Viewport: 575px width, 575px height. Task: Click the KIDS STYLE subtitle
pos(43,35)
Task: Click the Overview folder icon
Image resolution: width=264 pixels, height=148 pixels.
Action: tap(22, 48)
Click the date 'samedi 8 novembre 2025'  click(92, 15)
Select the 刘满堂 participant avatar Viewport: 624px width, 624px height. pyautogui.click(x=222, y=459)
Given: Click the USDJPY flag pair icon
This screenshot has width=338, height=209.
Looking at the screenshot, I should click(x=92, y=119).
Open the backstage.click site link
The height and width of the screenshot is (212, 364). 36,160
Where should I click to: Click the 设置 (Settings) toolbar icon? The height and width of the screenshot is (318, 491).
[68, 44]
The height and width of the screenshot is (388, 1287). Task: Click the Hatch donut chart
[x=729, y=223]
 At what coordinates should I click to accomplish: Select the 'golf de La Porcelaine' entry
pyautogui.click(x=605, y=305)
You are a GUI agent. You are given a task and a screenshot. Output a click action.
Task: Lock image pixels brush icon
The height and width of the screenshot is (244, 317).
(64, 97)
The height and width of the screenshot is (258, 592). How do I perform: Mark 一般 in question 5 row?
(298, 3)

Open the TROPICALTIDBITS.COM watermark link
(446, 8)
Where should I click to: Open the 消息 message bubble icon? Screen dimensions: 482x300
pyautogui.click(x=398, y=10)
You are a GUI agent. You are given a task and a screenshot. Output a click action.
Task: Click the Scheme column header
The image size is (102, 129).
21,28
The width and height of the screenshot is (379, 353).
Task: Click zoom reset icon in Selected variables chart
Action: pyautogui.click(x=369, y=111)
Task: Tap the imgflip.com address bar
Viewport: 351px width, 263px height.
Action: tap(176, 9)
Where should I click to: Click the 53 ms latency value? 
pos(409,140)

- - - - -

**Stated problem**
From the listing above, gather every line that contains the string "pyautogui" and copy each one in full.

**Exercise answer**
Select the 刘满堂 participant avatar Viewport: 624px width, 624px height. pyautogui.click(x=222, y=459)
pyautogui.click(x=605, y=305)
pyautogui.click(x=398, y=10)
Action: pyautogui.click(x=369, y=111)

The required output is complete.